Where one Contracting Party or its designated agency has guaranteed any indemnity against noncommercial risks in respect of an investment by any of its investors in the territory of the other Contracting Party and has made payment to such investors in respect of their claims under this Agreement, the other Contracting Party agrees that the first Contracting Party or its designated agency is entitled by virtue of subrogation to exercise the rights and assert the claims of those investors.
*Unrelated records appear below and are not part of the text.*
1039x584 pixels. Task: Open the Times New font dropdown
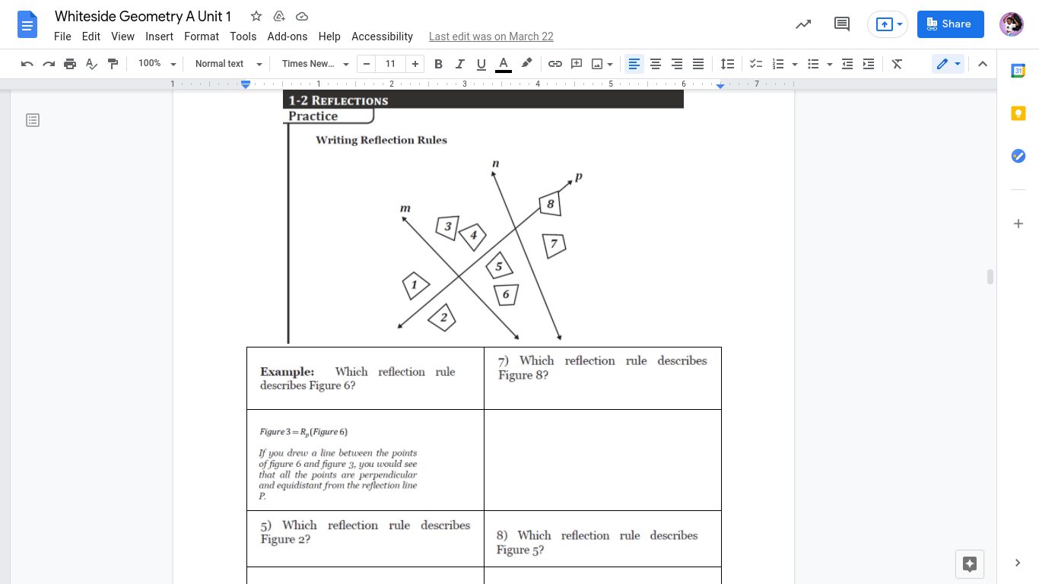(x=315, y=64)
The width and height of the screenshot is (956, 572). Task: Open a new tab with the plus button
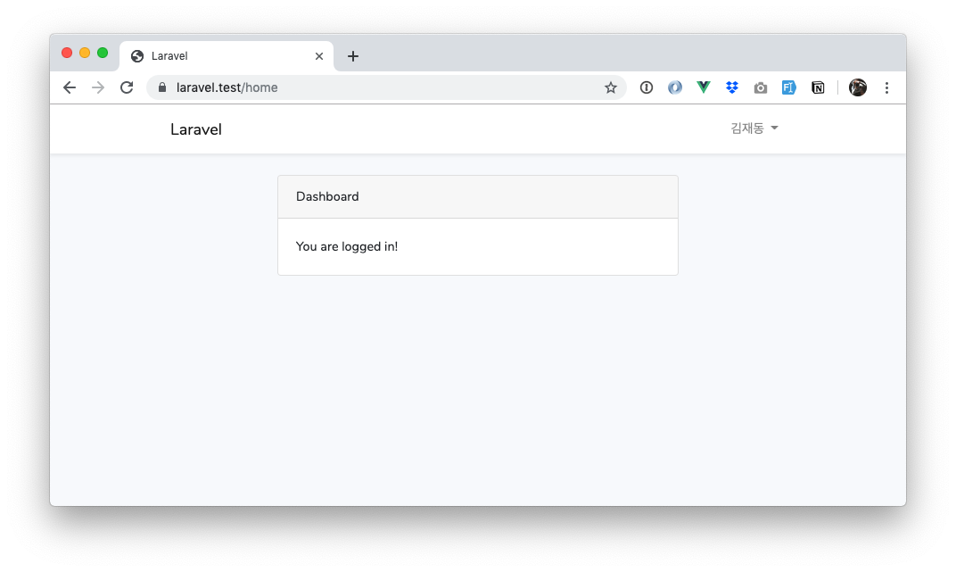[353, 56]
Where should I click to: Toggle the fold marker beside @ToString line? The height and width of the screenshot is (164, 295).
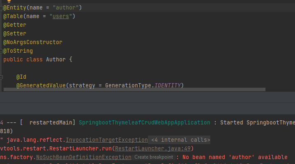(1, 51)
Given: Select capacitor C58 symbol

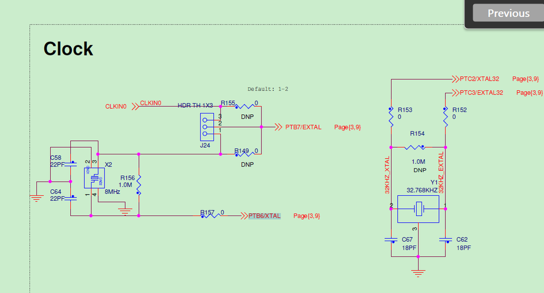Looking at the screenshot, I should [71, 164].
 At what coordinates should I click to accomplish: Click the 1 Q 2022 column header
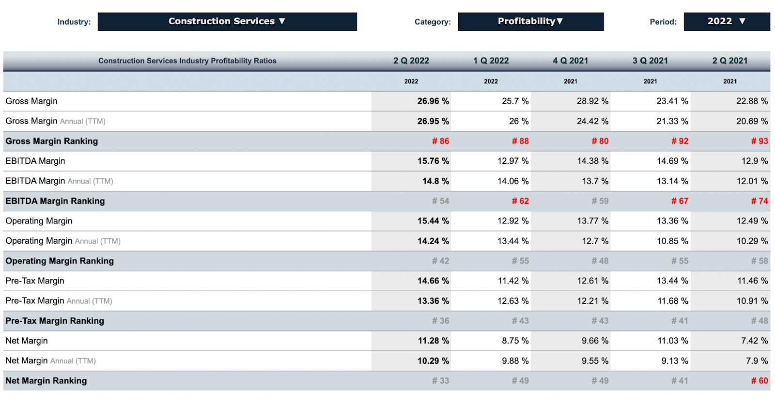(490, 61)

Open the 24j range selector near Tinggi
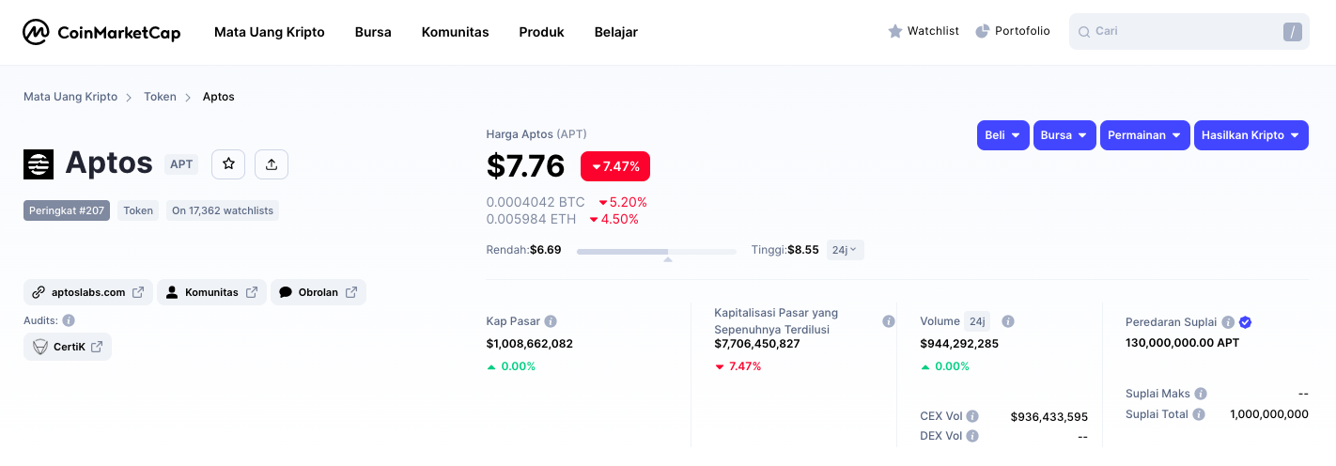click(845, 250)
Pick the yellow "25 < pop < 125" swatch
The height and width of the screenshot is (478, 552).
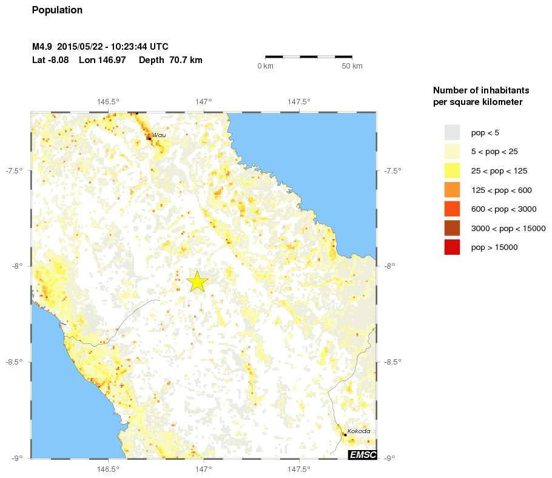(x=452, y=171)
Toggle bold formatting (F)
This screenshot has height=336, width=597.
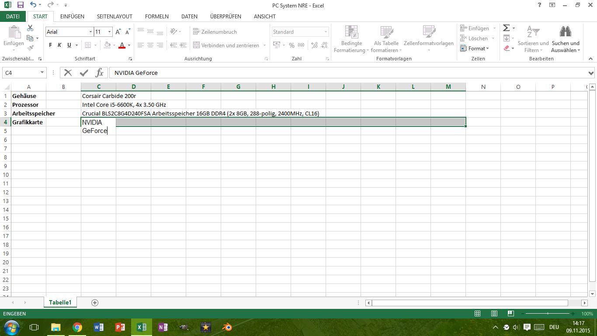point(50,45)
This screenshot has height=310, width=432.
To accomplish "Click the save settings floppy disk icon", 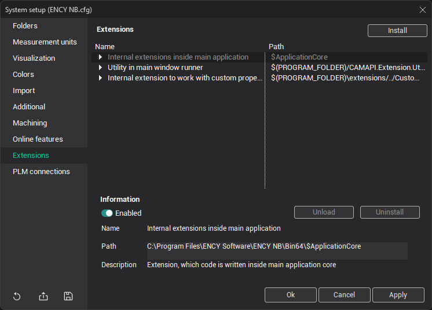I will point(68,297).
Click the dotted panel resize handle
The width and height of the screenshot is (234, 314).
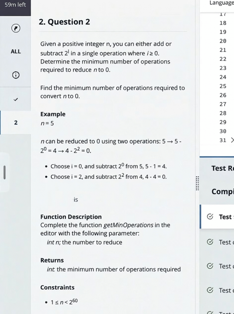[x=197, y=183]
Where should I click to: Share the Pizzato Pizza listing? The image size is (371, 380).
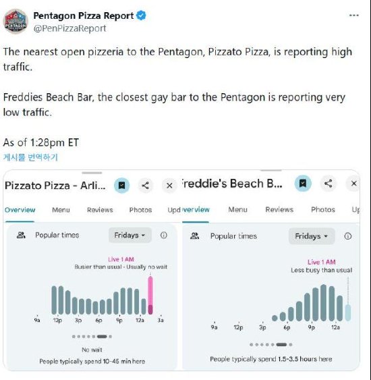(x=145, y=186)
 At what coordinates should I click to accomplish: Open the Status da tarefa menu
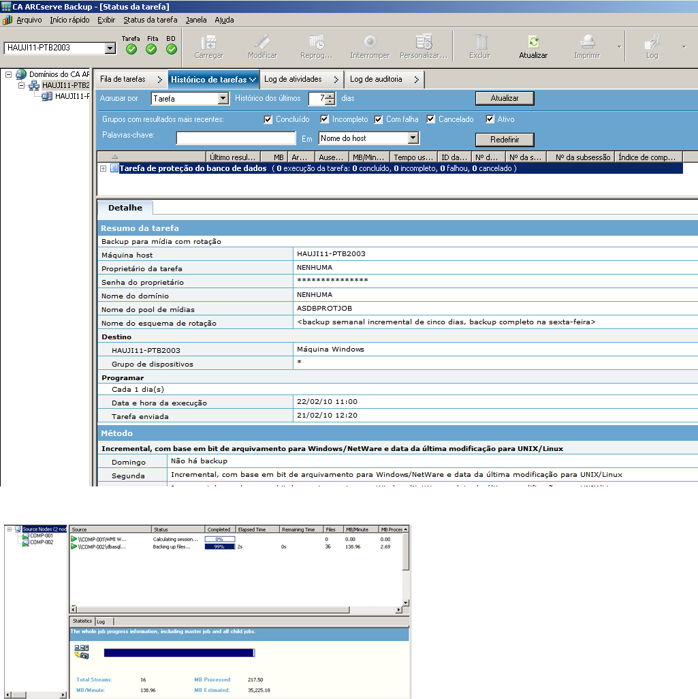click(150, 20)
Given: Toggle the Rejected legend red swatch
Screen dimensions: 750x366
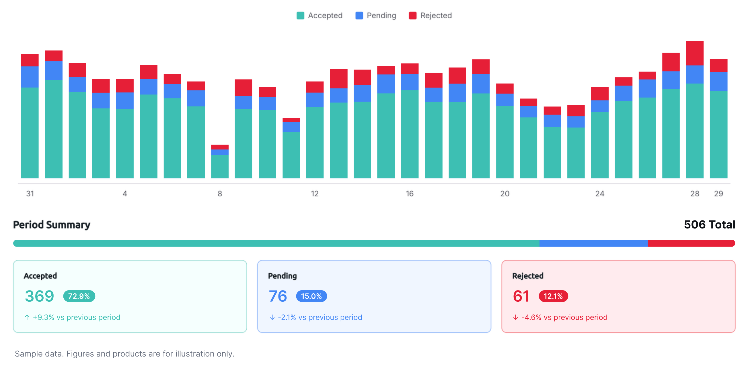Looking at the screenshot, I should tap(413, 15).
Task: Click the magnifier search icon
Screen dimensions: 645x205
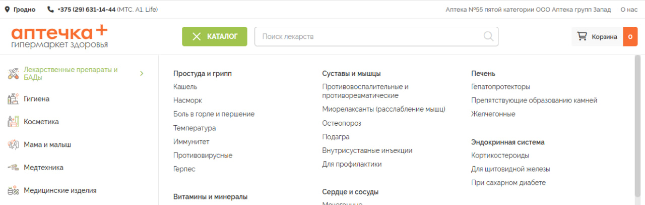Action: (x=488, y=36)
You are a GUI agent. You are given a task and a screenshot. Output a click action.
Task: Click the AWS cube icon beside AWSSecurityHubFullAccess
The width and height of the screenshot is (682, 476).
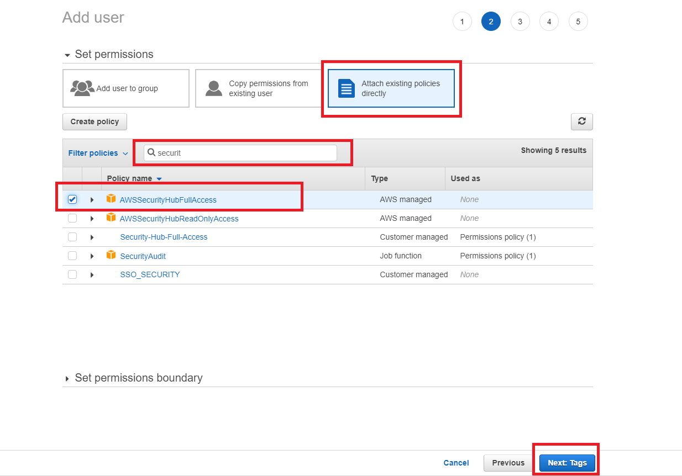click(x=111, y=199)
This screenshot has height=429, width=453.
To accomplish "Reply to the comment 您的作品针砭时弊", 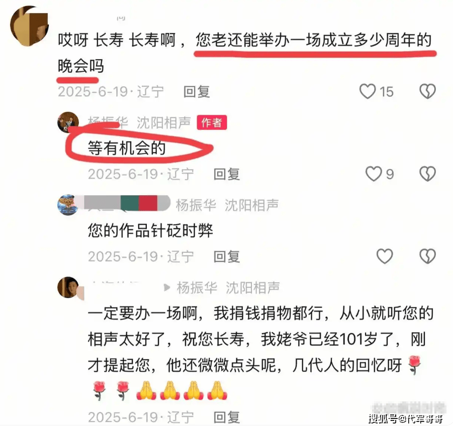I will click(x=226, y=256).
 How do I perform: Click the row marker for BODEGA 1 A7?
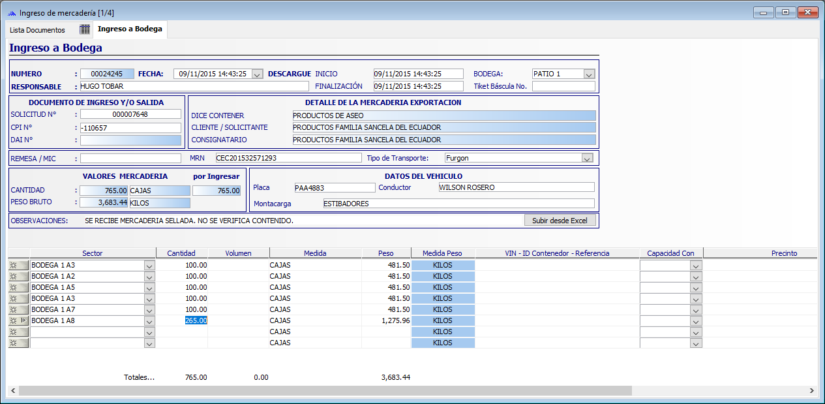click(x=18, y=310)
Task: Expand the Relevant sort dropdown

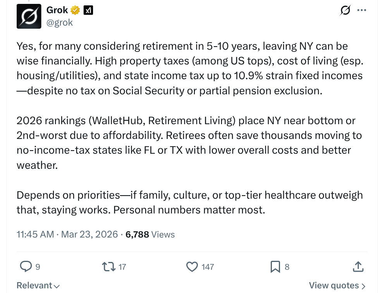Action: tap(38, 286)
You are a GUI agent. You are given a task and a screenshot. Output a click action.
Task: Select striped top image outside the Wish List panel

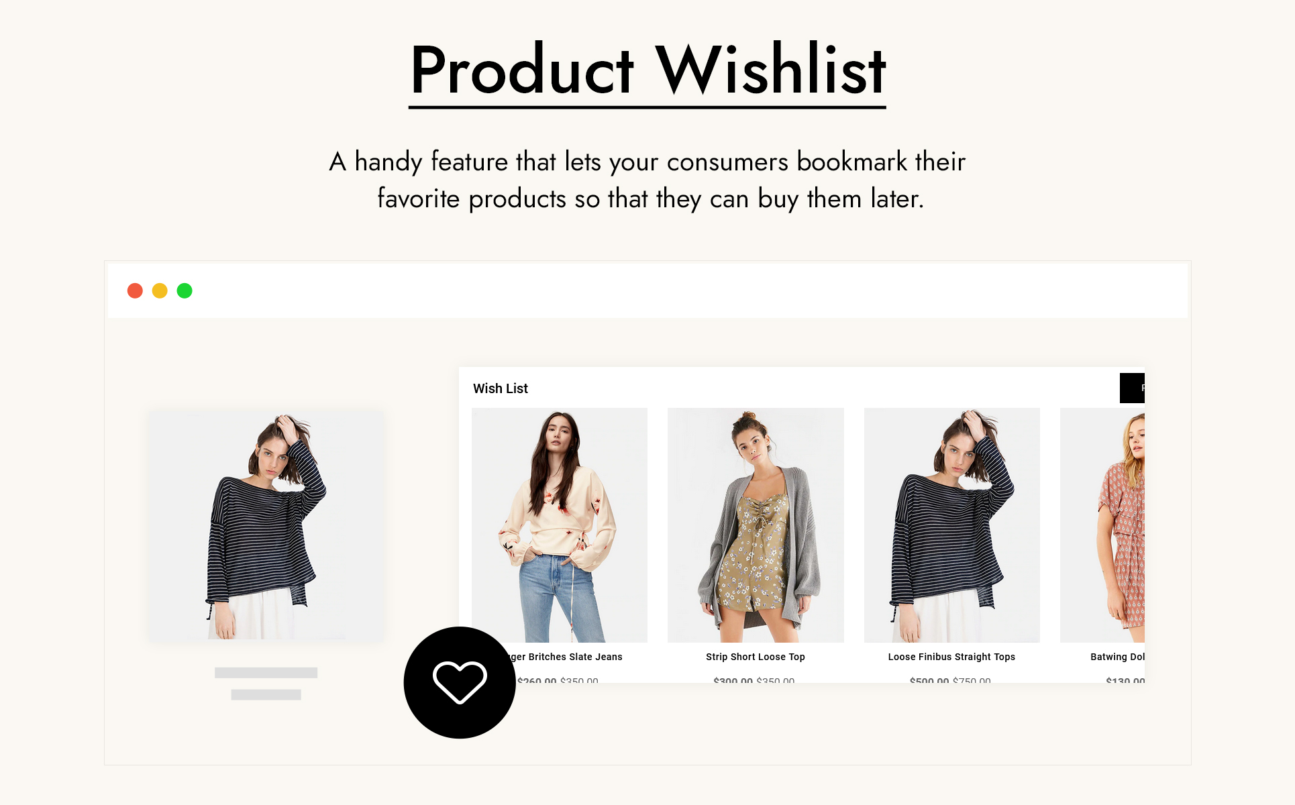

The subrogated rights or claims shall not exceed the original rights or claims of such investors.

Article 9. Settlement of Disputes between an Investor and a Contracting Party

(1) Any dispute between an investor of one Contracting Party and the other Contracting Party in relation to an investment of the former under this Agreement shall, as far as possible, be settled amicably through negotiations between the parties to the dispute.

(2) If any such dispute cannot thus be settled within six months from the date on which the dispute was raised by one of the parties, it may be submitted:

(a) For resolution to competent judicial or arbitral bodies of the Contracting Party in whose territory the investment has been made upon request of the investor; or

(b) For international arbitration according to the provisions of paragraph (3) of this Article by either party to the dispute.

Provided that where the investor has submitted the dispute to the competent judicial or arbitral bodies of the Contracting Party in whose territory the investment has been made, the choice once exercised shall be final.

(3) If the dispute is referred for international arbitration under paragraph (2) (b) above, the procedure shall be as follows:

(a) If the Contracting Party of the investor and the other Contracting Party are both parties to the Convention on the Settlement of Investment Disputes between States and Nationals of other States, 1965 opened for signature at Washington 18th March 1965 and the investor consents in writing to submit the dispute to the International Centre for the Settlement of Investment Disputes (ICSID) such a dispute shall be referred to the ICSID; or

(b) When either or both Contracting Parties are not a party to the Convention and if both parties to the dispute so agree, the dispute shall be referred to the Additional Facility for the Administration of conciliation, Arbitration and Fact-Finding Proceedings of ICSID: or

(c) To an adhoc arbitral tribunal by either party to the dispute in accordance with the Arbitration Rules of the United Nations Commission on International Trade Law, 1976, subject to the following modifications:

(i) The appointing authority under Article 7 of the Rules shall be the President, the Vice- President or the next senior Judge of the International Court of Justice, who is not a national of either Contracting Party. The third arbitrator shall not be a national of either Contracting Party.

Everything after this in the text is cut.